Deploying Distributed Cluster
This page provides instructions on how to deploy a distributed cluster for Fluss on bare machines.
Requirements
Hardware Requirements
Fluss runs on all UNIX-like environments, e.g. Linux, Mac OS X. To build a distributed cluster, you need to have at least two nodes. This doc provides a simple example of how to deploy a distributed cluster on three nodes.
Software Requirements
Before you start to set up the system, make sure you have the following software installed on each node:
- Java 17 or higher (Java 8 and Java 11 are not recommended)
- Zookeeper 3.6.0 or higher (It is not recommended to use zookeeper versions below 3.6.0)

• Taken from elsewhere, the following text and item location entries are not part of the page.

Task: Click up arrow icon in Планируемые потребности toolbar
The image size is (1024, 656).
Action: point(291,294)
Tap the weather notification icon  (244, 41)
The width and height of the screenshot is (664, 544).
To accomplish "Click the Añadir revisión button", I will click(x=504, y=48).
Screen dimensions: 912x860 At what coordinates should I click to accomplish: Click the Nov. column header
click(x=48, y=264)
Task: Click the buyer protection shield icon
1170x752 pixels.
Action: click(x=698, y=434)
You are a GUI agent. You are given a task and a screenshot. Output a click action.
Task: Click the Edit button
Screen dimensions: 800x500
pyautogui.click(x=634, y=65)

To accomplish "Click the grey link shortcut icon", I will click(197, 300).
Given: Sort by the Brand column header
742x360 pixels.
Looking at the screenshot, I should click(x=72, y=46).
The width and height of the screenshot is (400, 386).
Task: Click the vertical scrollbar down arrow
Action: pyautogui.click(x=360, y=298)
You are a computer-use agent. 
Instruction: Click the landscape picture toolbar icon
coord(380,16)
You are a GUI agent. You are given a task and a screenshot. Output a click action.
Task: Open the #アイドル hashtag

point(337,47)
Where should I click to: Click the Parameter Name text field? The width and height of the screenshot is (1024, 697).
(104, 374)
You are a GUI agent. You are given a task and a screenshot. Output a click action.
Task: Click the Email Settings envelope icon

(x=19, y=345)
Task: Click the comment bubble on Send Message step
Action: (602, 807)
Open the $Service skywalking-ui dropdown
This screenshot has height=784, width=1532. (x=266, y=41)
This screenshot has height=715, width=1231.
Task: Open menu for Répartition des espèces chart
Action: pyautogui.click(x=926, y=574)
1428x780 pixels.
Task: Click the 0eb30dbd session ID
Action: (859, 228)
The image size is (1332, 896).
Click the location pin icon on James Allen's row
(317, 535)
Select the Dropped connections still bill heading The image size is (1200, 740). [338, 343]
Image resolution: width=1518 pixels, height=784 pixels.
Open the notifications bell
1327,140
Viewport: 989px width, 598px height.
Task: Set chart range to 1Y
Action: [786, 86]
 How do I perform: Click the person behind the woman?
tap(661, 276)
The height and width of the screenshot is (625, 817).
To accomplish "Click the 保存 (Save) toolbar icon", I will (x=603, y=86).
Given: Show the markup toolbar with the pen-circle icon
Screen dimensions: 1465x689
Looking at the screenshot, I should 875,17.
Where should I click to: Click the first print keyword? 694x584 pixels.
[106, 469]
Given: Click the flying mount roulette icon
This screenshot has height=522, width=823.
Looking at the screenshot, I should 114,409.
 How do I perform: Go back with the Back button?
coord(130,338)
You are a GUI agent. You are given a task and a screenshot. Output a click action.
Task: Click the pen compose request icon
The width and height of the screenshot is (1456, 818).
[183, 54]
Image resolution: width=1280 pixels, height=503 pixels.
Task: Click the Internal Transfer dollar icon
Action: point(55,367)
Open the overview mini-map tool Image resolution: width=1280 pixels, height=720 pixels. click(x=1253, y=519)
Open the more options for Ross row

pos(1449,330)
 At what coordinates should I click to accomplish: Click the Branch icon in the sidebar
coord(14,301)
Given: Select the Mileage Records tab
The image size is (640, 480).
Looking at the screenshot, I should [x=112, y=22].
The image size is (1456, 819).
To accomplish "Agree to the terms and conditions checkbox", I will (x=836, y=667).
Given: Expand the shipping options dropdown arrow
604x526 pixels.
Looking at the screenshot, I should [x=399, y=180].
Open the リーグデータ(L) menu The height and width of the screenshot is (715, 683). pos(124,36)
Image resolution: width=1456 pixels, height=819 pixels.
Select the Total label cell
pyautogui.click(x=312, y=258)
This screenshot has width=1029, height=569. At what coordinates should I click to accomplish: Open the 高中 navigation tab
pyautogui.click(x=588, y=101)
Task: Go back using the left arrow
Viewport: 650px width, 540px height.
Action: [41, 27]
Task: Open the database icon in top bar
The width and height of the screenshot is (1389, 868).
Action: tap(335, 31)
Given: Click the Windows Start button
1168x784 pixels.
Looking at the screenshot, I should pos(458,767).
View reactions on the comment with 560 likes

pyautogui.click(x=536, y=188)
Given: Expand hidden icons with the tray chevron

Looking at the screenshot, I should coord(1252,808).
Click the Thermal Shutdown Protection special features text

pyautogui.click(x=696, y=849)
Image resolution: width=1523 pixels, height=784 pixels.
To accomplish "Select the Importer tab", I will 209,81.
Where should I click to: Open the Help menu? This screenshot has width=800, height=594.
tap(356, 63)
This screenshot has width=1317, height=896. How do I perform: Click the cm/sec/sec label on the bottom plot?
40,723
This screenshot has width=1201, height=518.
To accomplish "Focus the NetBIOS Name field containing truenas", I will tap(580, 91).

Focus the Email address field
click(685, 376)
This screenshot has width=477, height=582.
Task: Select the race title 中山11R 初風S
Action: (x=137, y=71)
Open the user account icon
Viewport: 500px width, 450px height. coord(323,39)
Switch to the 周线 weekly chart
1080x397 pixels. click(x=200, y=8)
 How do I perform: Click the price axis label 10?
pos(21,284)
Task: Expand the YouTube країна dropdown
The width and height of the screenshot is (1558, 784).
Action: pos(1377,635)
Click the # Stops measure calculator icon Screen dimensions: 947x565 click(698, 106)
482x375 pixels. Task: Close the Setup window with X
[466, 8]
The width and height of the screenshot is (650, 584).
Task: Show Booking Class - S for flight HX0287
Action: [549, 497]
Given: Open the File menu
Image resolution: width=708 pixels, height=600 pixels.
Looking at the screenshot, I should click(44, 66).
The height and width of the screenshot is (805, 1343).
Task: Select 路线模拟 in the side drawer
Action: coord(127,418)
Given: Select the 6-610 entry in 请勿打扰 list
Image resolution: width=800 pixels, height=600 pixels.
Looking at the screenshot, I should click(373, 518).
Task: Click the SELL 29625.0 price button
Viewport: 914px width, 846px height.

If your cluster does not fulfill these software requirements you will need to install/upgrade it.
JAVA_HOME
Configuration
Flink requires the JAVA_HOME
environment variable to be set on all nodes and point to the directory of your Java installation.
Fluss Setup
This part will describe how to set up Fluss cluster consisting of one coordinator server and multiple tablet servers across three machines. Suppose you have three nodes have ip address:
- Node1:
192.168.10.1
- Node2:
192.168.10.2
- Node3:
192.168.10.3
Node1 will deploy the CoordinatorServer and one TabletServer, Node2 and Node3 will deploy one TabletServer.
Preparation
-
Make sure ZooKeeper has been deployed, and assuming the ZooKeeper address is
192.168.10.99:2181
. see Running zookeeper cluster to deploy a distributed ZooKeeper. -
Download Fluss
Go to the downloads page and download the latest Fluss release. After downloading the latest release, copy the archive to all the nodes and extract it:
tar -xzf fluss-0.5.0-bin.tgz
cd fluss-0.5.0/
Configuring Fluss
After having extracted the archived files, you need to configure Fluss for the cluster by editing conf/server.yaml
For Node1, the config is as follows:
coordinator.host: 192.168.10.1
coordinator.port: 9123
zookeeper.address: 192.168.10.99:2181
zookeeper.path.root: /fluss
tablet-server.host: 192.168.10.1
tablet-server.id: 1
For Node2, the config is as follows:
zookeeper.address: 192.168.10.99:2181
zookeeper.path.root: /fluss
tablet-server.host: 192.168.10.2
tablet-server.id: 2
For Node3, the config is as follows:
zookeeper.address: 192.168.10.99:2181
zookeeper.path.root: /fluss
tablet-server.host: 192.168.10.3
tablet-server.id: 3
tablet-server.id
is the unique id of the TabletServer, if you have multiple TabletServers, you should set different id for each TabletServer.- In this example, we only set the properties that must be configured, and for some other properties, you can refer to Configuration for more details.
Starting Fluss
To start Fluss, you should first to start a CoordinatorServer in node1 and then start each TabletServer in node1, node2, node3. The command is as follows:
Starting CoordinatorServer
In node1, starting a CoordinatorServer:
./bin/coordinator-server.sh start
Starting TabletServer
In node1, node2, node3, starting a TabletServer is as follows:
./bin/tablet-server.sh start
After that, the Fluss distributed cluster is started.
Interacting with Fluss
After the Fluss cluster is started, you can use Fluss Client (e.g., Flink SQL Client) to interact with Fluss. The following subsections will show you how to use Flink SQL Client to interact with Fluss.
Flink SQL Client
Using Flink SQL Client to interact with Fluss.
Preparation
You can start a Flink standalone cluster refer to Flink Environment Preparation
Note: Make sure the Fluss connector jar already has copied to the lib
directory of your Flink home.
Add catalog
In Flink SQL client, a catalog is created and named by executing the following query:
CREATE CATALOG fluss_catalog WITH (
'type'='fluss',
'bootstrap.servers' = '192.168.10.1:9123'
);
Do more with Fluss
After the catalog is created, you can use Flink SQL Client to do more with Fluss, for example, create a table, insert data, query data, etc. More details please refer to Flink Getting Started.